2.3 The Spectrum of Sovereign Intervention
There is an important distinction to draw, both analytically and politically, between the different forms sovereign intervention in the AI sector might take. Conflating them weakens the argument and obscures the range of achievable policy options.
At one end of the spectrum is full state ownership: a government acquires an AI company outright, as it might acquire a failing bank or a strategic energy asset. This is not a fantasy position in all jurisdictions. France’s tradition of strategic state ownership, Germany’s willingness to take equity stakes in critical industries, and the EU’s capacity to mandate structural remedies under competition law all create contexts in which ownership is a credible policy instrument. For most Western democracies, however, full state ownership of commercial AI companies is politically and practically difficult as a default position, and this paper does not advocate for it as such.
At the other end of the spectrum is mandatory continuity infrastructure: AI companies operating in critical sectors are required to maintain model escrow arrangements, transition plans, and structured access agreements that allow governments to manage a change of provider without operational disruption. This is analogous to the bank resolution planning requirements introduced after 2008, under which systemically important financial institutions are required to maintain ‘living wills’ detailing how they could be wound down in an orderly fashion. It is achievable, bounded, and politically defensible.
Between these poles lies a range of intermediate options: mandatory licensing regimes, state-backed continuity funds, equity participation requirements, and structured access agreements with allied governments.

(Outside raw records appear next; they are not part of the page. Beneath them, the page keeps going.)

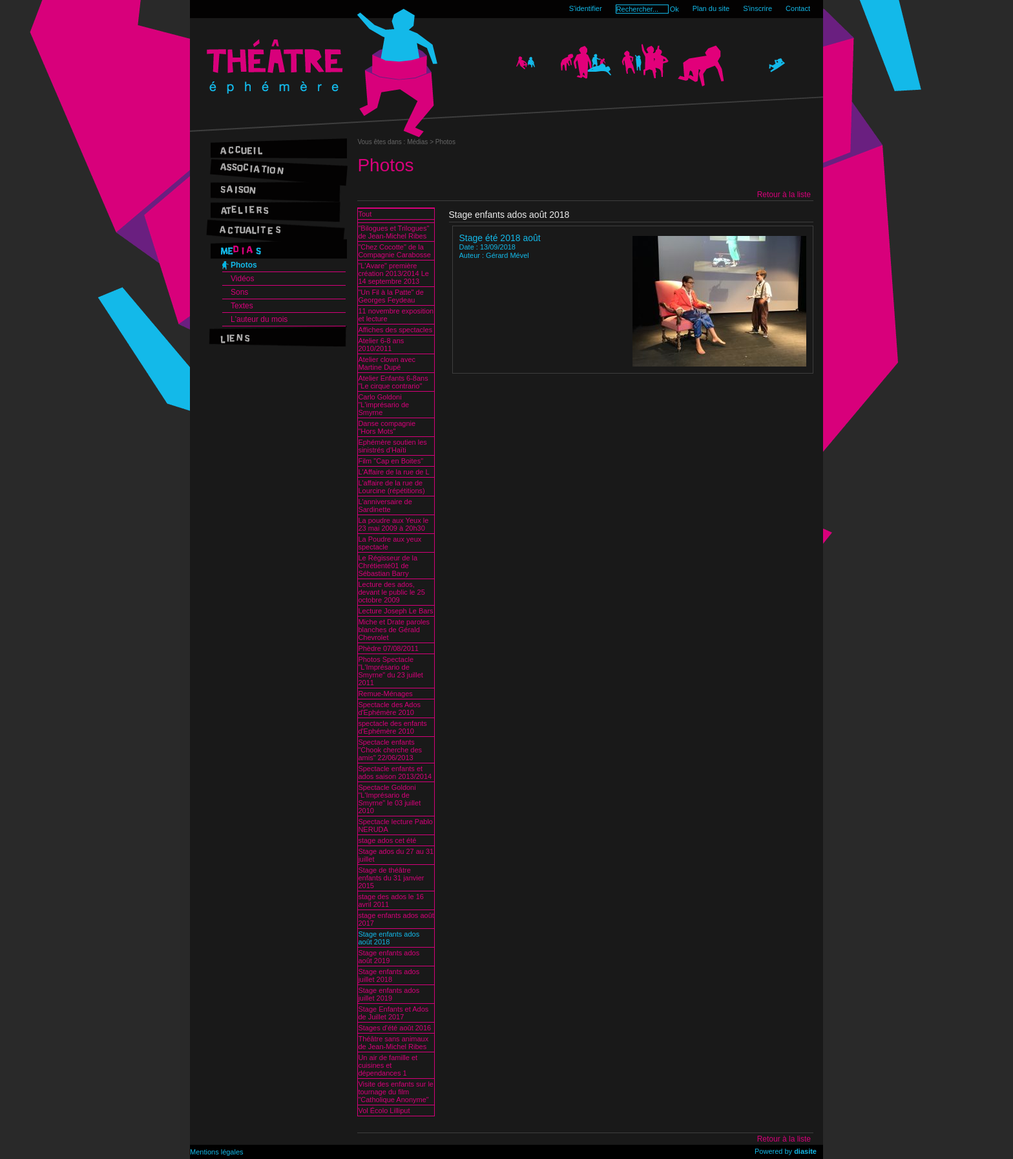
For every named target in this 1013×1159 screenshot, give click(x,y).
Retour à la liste (784, 194)
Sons (239, 292)
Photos (244, 265)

The appropriate instrument will vary by jurisdiction, sector, and the specific nature of the AI dependency in question.
The central argument of this paper is for the continuity infrastructure end of this spectrum as the immediate and achievable policy ask, with state ownership acknowledged as the backstop option that legislators in appropriate jurisdictions should begin examining. Continuity infrastructure is not a compromise position. It is the foundational governance requirement without which all other policy options are moot.
Section 3: The Open-Source Software Continuity Bridge
3.1 The Pattern Established at the Infrastructure Layer
The argument for sovereign AI governance does not exist in isolation. It is the continuation of a pattern that the GSDRF’s primary research has documented with empirical rigour at the software infrastructure layer on which AI systems are built.

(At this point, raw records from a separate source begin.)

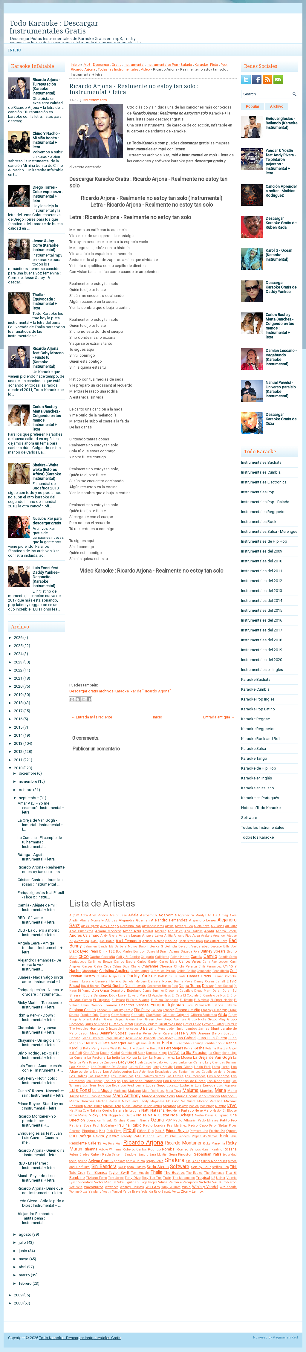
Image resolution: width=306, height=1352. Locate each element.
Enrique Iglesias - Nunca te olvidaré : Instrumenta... (40, 992)
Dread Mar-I (202, 991)
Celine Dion (121, 966)
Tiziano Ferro (96, 1178)
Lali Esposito (146, 1062)
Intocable (115, 1029)
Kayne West (108, 1048)
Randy (126, 1136)
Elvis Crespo (91, 1005)
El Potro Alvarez (137, 1000)
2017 (18, 711)
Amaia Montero (108, 931)
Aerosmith (148, 915)
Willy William (170, 1187)
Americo (160, 931)
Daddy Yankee (141, 976)
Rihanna (90, 1149)
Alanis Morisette (92, 920)
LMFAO (174, 1053)
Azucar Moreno (153, 941)
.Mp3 (87, 64)
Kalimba (183, 1043)
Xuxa (84, 1192)
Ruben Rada (101, 1154)
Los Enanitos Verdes (150, 1076)
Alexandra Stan (130, 926)
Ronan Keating (212, 1149)
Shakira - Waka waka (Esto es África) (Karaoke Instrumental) (47, 472)
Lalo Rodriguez (167, 1062)
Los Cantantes (98, 1076)
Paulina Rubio (129, 1125)
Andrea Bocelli (226, 931)
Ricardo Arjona (83, 69)
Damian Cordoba (224, 976)
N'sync (220, 1106)
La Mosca (184, 1057)
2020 (18, 686)
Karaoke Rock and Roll (260, 738)
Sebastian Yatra (207, 1154)
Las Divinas (228, 1062)
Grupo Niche (197, 1019)
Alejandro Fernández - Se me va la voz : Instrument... (39, 964)
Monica (194, 1106)
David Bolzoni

The GSDRF’s analysis of GHArchive data covering the period 2015 to 2025, drawn from original BigQuery primary research, has established several findings directly relevant to this argument. Open-source software project health showed a COVID-period bounce followed by an incomplete recovery. From 2023 onward, a divergence between event activity and contributor activity emerged, consistent with AI-generated noise inflating apparent activity while genuine human contributor engagement declined. From 2024 into 2025, the decline in established OSS projects accelerated sharply.
Crucially, the research identified a clear bifurcation in outcomes. Projects with profit-motivated institutional investment behind them, such as VS Code, Hugging Face Transformers, and NixOS, sustained their contributor ecosystems. Projects with extractively-backed or commercially indifferent support structures collapsed. The determining variable was not the technical quality of the project or its importance to the broader ecosystem. It was whether a sustained institutional commitment to its continuity existed.
3.2 The Sovereign OSS Fund as Proof of Concept
The GSDRF has separately developed the case for a Sovereign OSS Fund, structured around mandatory contributions scaled to deployment intensity and governed by an Independent Review Council modelled on central bank independence. The argument rests on precisely the same logic that this paper applies to the AI layer: critical infrastructure that is systemically important but commercially fragile requires sovereign continuity frameworks to protect against the consequences of its failure.
The Sovereign OSS Fund proposal is therefore not merely analogous to the sovereign AI governance argument. It is its direct predecessor. If the case for sovereign intervention holds at the OSS infrastructure layer, the same argument applied to the AI systems built on top of that layer is not a radical extension of principle. It is the consistent application of a framework that has already been established.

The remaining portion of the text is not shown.